When this happened you were a ways down the path to an IPO. You were talking to investors and banks and you were drafting your S-1. How did you weigh the pros and cons of the two different paths?
It was not an easy decision. There was a lot of debate around it. A big factor was execution risk. Could we continue to execute as we had in the past? The analytics market is crowded and has been around for a long time. A new player could come up and begin to work around our value. Second, we were at historically high valuations in the SAAS market. We could still execute really well and experience a lower valuation over time. Third, we cared about how our customers would be treated. Would they be taken care of? Would they be able to operate across these other databases so we wouldn’t leave anybody high and dry. That was very important. And of course, we wanted our employees to be taken care of as well.
Looker’s relationship with Google, how deep inside the company did it reach, and what role did it play in weighing all these factors?
We were about 1000 people total at the time of the acquisition. I’d say probably in the order of 150 of our sales people and sales engineers in the field were in direct contact with Google. On the engineering side, another 100 would have the occasion to interact with Google. And I think all of the engineering team would have an understanding of our work with Google.

▸ Using the information:
1 - In the interview on Looker's acquisition, about how many people did Looker have in total when it was acquired?
2 - Carry on the interview on Looker's acquisition from its last sentence.

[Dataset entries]
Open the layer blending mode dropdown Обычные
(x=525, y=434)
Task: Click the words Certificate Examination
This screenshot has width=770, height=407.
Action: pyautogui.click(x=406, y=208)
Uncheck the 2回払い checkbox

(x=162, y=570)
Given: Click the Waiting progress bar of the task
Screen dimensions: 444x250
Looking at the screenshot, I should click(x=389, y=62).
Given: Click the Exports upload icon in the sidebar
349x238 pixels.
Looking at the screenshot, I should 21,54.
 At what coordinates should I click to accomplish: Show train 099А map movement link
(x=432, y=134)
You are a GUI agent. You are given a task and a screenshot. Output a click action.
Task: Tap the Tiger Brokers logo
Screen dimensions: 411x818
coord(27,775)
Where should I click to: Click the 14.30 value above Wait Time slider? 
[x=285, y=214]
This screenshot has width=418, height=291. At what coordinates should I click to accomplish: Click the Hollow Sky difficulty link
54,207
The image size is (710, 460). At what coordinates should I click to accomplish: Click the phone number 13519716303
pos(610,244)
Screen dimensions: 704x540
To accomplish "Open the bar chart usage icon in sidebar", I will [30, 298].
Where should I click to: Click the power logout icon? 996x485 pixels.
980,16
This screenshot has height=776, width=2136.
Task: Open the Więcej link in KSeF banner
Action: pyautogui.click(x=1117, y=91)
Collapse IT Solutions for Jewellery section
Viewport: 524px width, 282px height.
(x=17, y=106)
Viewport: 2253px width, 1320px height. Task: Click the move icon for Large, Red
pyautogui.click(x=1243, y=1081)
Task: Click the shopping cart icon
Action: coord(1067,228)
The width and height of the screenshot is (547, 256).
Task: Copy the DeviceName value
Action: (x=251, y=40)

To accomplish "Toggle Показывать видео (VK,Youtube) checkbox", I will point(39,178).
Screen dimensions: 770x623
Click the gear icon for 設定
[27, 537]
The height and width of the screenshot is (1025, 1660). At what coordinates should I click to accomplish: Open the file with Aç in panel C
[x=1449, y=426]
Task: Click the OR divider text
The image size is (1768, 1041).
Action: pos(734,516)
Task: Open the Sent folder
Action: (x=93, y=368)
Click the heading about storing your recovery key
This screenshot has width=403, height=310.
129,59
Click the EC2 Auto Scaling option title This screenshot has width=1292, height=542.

▸ Exercise responses:
1 - About 1000 people.

2 -
We really understood each other’s sales processes. If the relationship hadn’t been there, we wouldn’t have the same confidence that our customers would be well treated. It wouldn’t have been as clear that we shared a vision for where to take the product. The future of our employees wouldn’t have been as clear.
Would we have come to the same conclusion? I don’t know. There would have been a lot more questions.
What are the lessons for how a company should think back on partnerships with bigger players?
There's a couple of things. One is that these partnerships have to be symbiotic, meaning both parties are getting value out of them. Two, a young software company always does have in the back of their mind, that if there is an acquisition, it’s far more likely to come from someone who knows you well. And the better they know you and the more competent you are, the higher value they will likely put on you.
But it’s also really clear you can't count on any of that stuff. You have to be able to perform as you would as a stand-alone company. You have to run a business. And by doing that, your growth probably looks better, your metrics probably look better and that, in turn, makes you a more attractive company. You don’t want to have an acquisition as your only option, because then you have no leverage.
Would there have been dangers in betting on a Google acquisition earlier on? Would Looker have operated differently?
We probably wouldn’t have put as much focus on building our relationships with Snowflake and Amazon. Given that 60% of our customers also operate on those two platforms, we would have been giving up potential growth opportunities.
What’s more, by focusing on our future as a standalone company, we also built the internal processes and controls that would make us a viable public company. That, in turn, helped during the acquisition. The due diligence process we went through with Google was extreme. A large public company doesn’t want to pick up a problem child. So by doing all the things necessary to be a good, attractive standalone company, we created a lot more value.
Any regrets?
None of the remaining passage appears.